TASK INPUTS Block Start

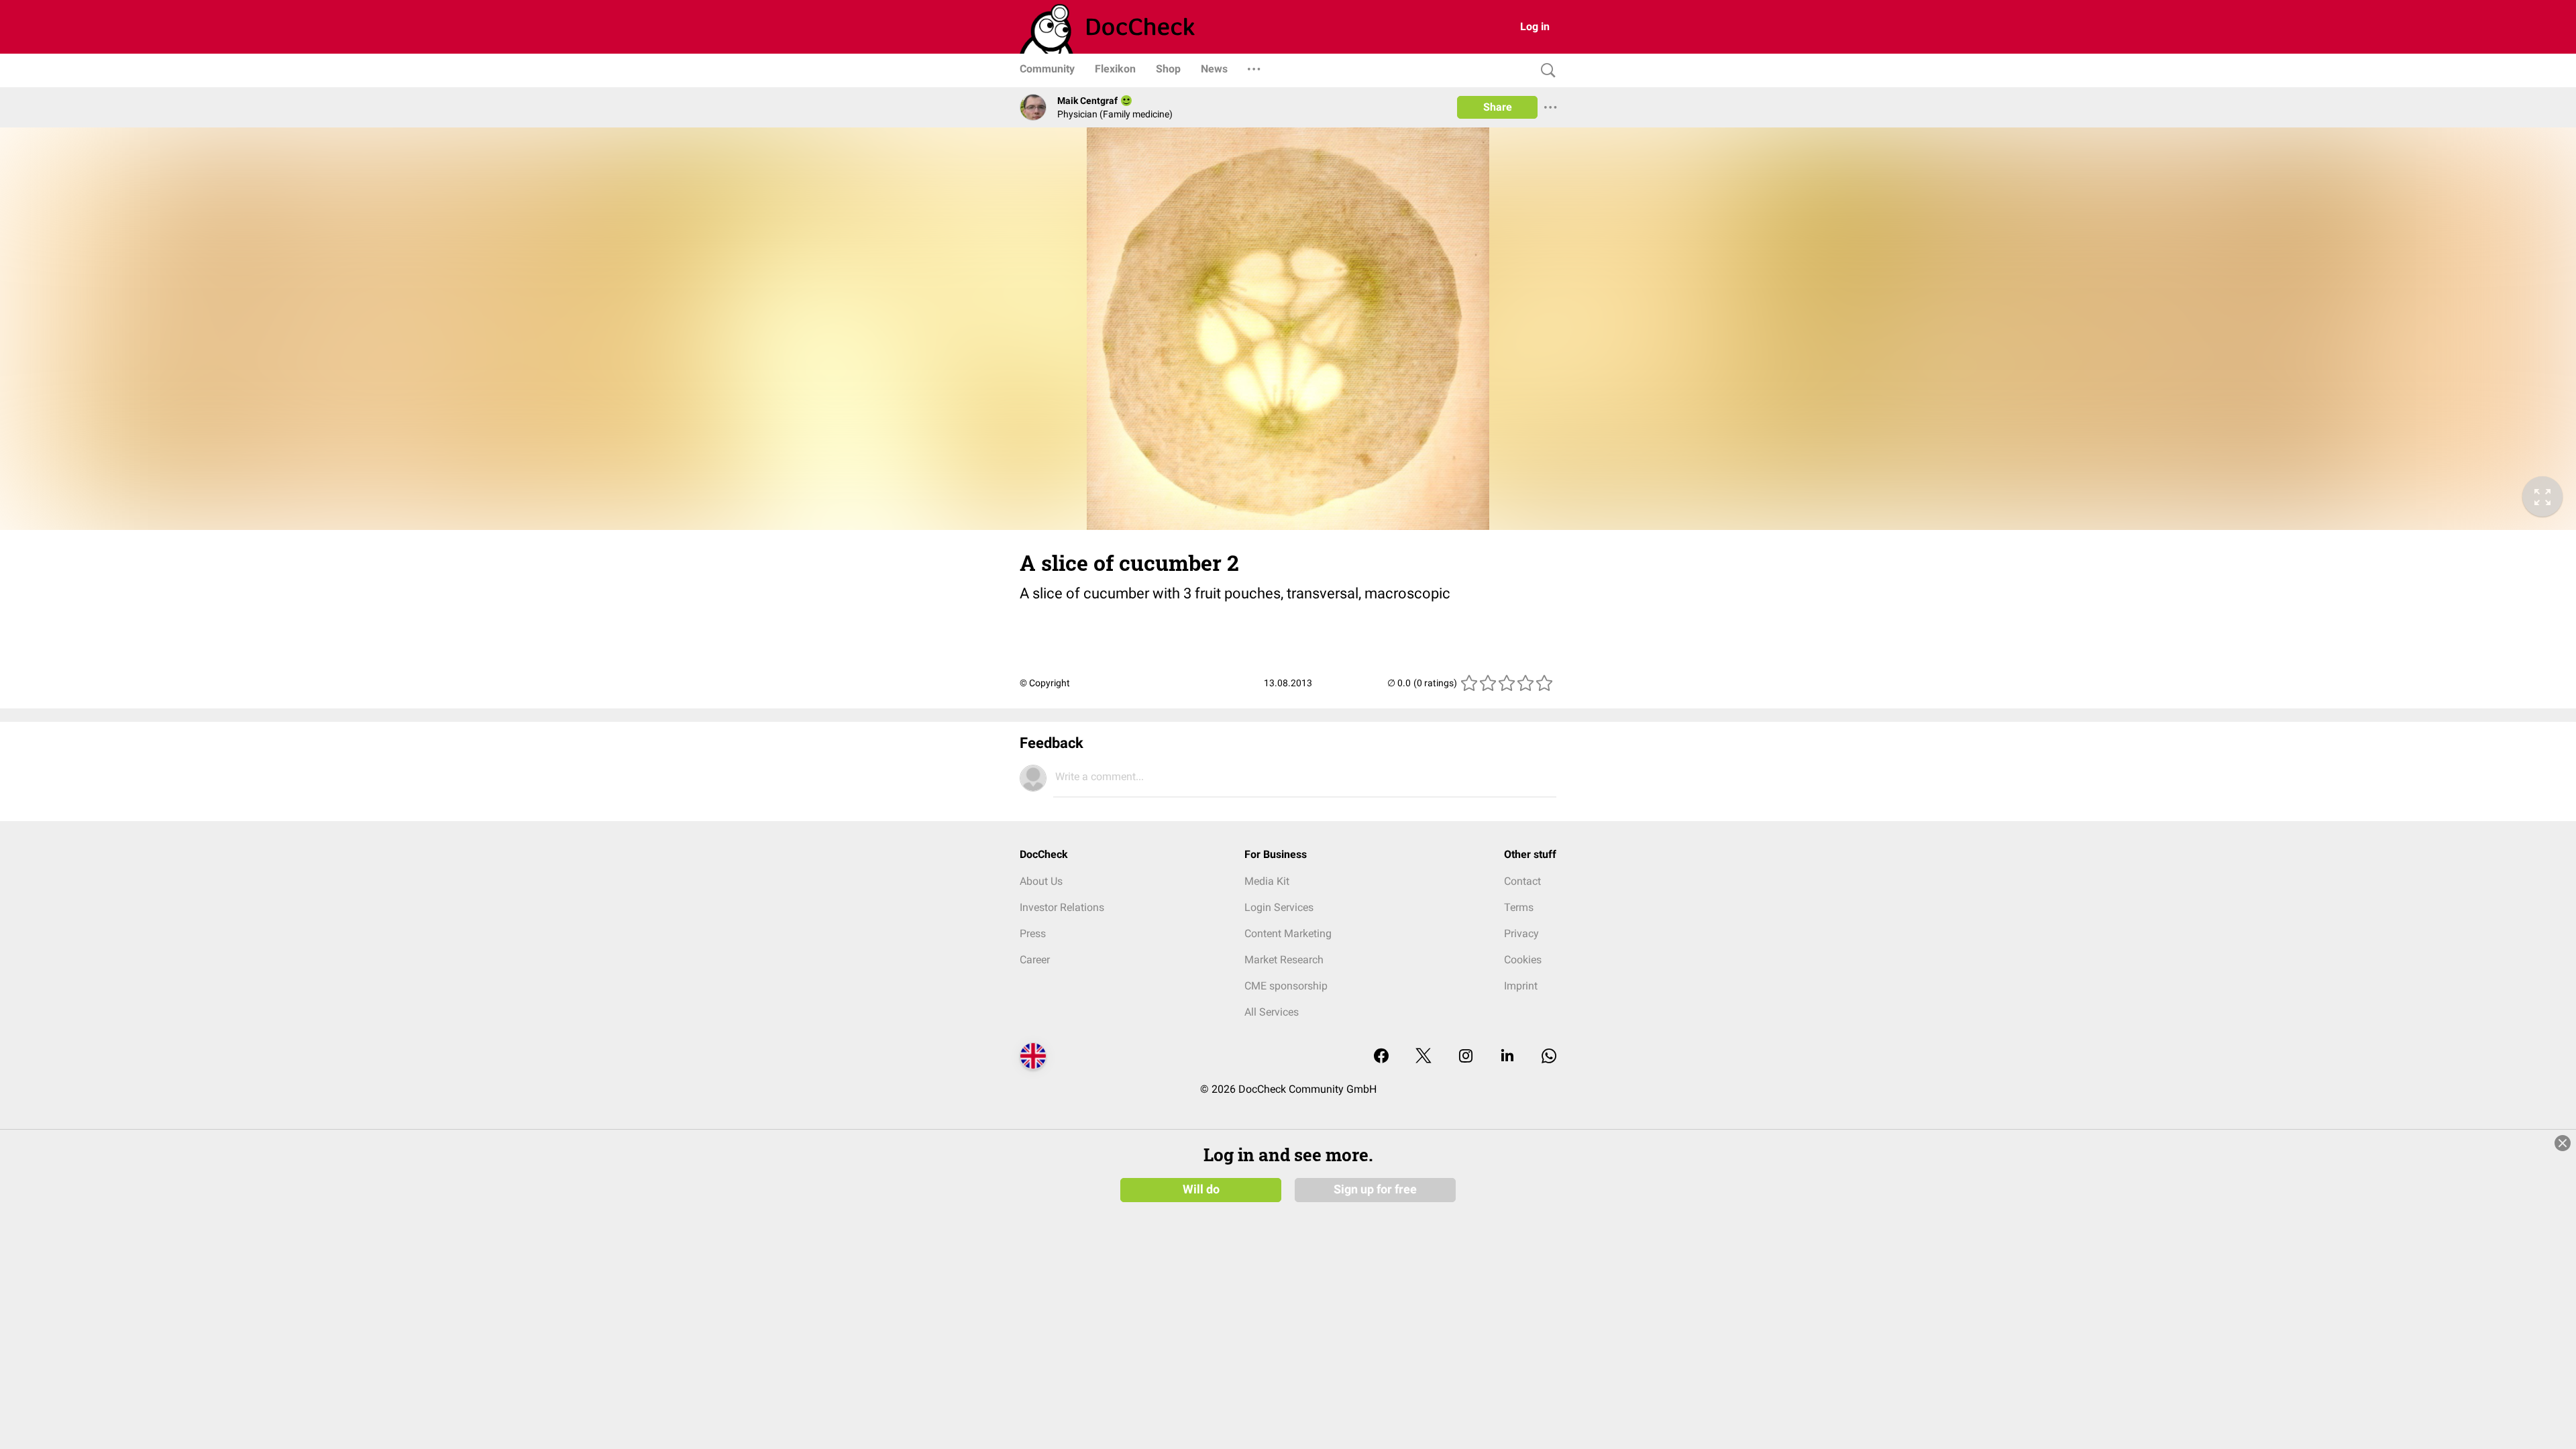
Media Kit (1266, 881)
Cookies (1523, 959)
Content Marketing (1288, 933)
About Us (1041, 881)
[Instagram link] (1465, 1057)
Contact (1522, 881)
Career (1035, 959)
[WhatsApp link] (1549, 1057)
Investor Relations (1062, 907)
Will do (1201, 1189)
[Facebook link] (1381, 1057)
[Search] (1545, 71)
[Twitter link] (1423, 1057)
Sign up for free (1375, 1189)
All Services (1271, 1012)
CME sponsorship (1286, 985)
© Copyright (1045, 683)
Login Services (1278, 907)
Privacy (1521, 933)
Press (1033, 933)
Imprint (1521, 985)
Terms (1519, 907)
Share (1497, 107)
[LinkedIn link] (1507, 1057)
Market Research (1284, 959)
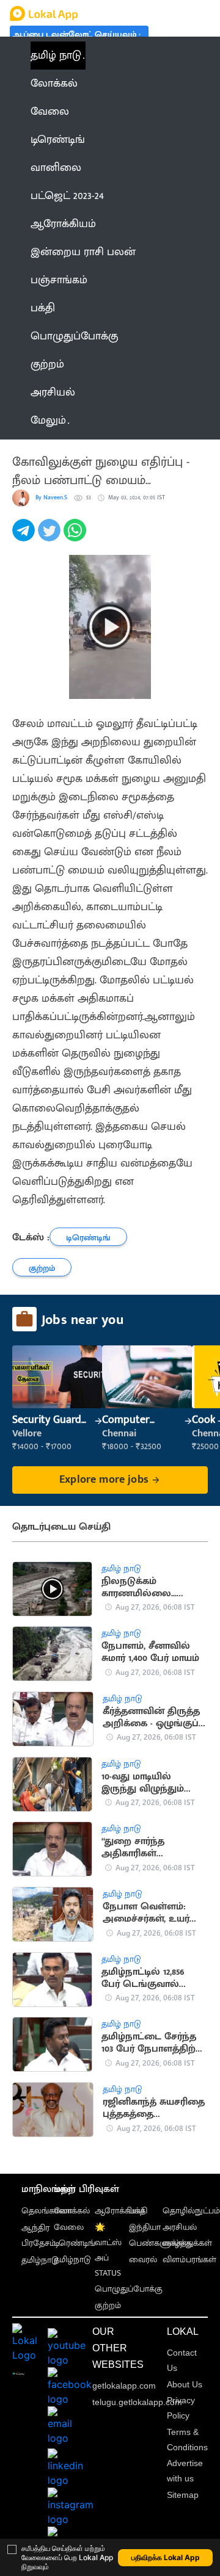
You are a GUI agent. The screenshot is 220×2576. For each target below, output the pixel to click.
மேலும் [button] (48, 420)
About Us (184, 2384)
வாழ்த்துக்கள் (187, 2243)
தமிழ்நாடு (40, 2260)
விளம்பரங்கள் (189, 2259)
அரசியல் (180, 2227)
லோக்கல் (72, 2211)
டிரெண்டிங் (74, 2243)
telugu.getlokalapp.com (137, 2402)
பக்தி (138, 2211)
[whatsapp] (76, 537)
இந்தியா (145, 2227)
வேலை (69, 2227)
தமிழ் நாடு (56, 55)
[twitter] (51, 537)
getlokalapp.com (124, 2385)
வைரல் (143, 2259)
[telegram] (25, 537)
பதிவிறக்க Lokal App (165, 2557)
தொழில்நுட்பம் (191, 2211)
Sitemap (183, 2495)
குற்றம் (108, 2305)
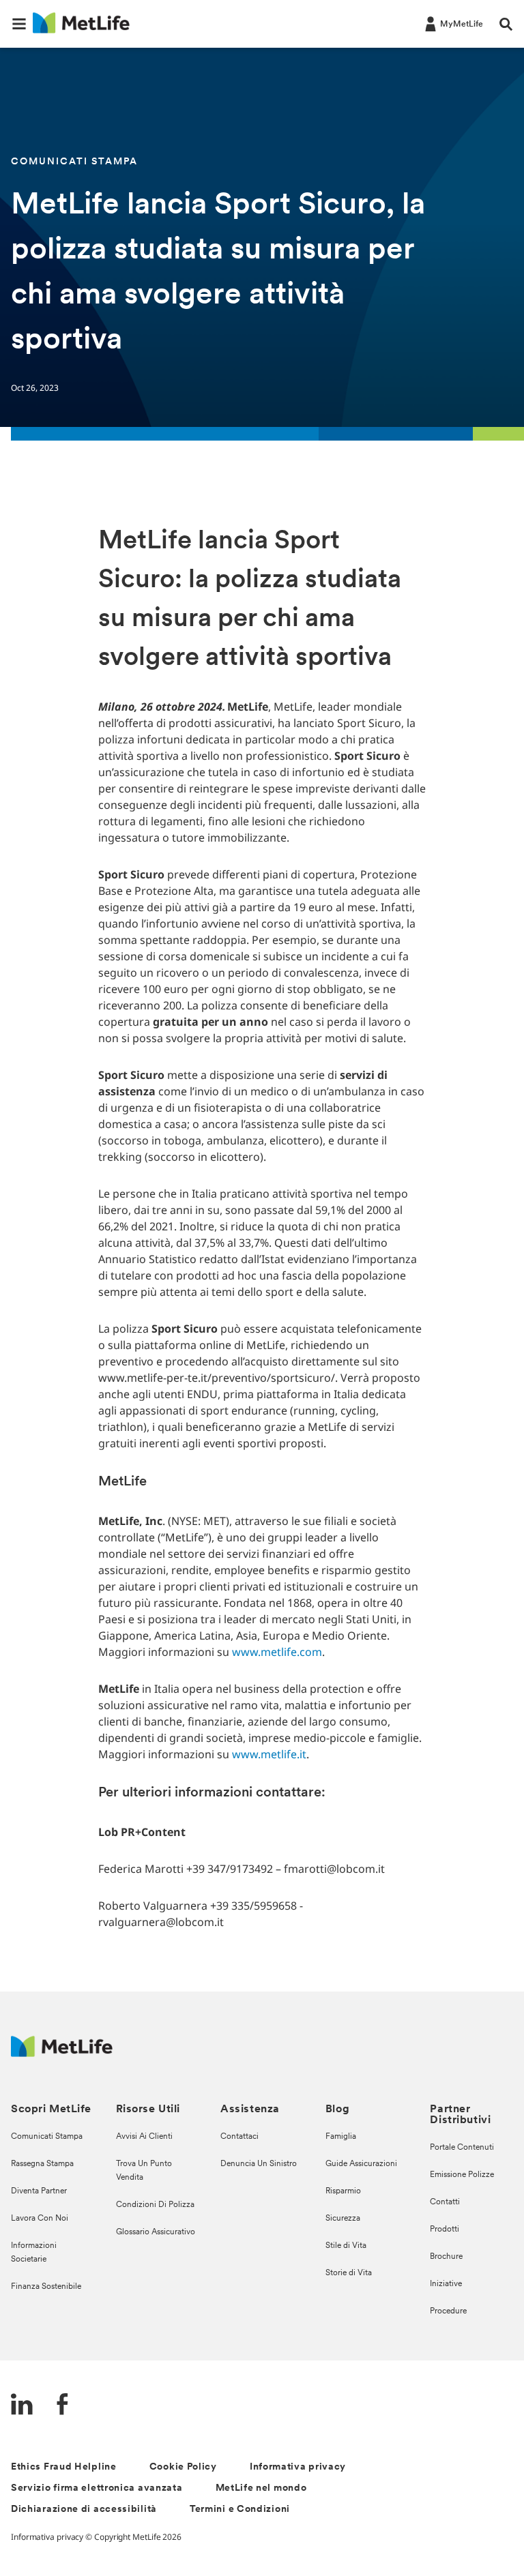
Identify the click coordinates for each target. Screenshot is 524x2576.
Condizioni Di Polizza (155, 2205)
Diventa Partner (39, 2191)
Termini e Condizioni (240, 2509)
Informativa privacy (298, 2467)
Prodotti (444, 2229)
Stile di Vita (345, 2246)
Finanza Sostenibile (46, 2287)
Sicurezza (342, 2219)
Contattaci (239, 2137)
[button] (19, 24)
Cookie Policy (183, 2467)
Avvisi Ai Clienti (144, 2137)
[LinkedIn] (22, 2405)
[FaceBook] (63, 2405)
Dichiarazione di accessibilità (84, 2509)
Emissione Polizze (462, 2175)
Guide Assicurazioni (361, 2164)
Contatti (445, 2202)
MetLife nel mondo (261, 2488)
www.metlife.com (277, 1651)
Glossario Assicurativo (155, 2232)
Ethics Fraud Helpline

TASK INPUTS Block End

• **ACTIVITY**:
Where the line containing "Sicurezza (342, 2219)" appears in the records above, begin copying and continue through the last line; copy each line exactly and include no others.

• **WRITTEN REPLY**:
Sicurezza (342, 2219)
Contattaci (239, 2137)
[button] (19, 24)
Cookie Policy (183, 2467)
Avvisi Ai Clienti (144, 2137)
[LinkedIn] (22, 2405)
[FaceBook] (63, 2405)
Dichiarazione di accessibilità (84, 2509)
Emissione Polizze (462, 2175)
Guide Assicurazioni (361, 2164)
Contatti (445, 2202)
MetLife nel mondo (261, 2488)
www.metlife.com (277, 1651)
Glossario Assicurativo (155, 2232)
Ethics Fraud Helpline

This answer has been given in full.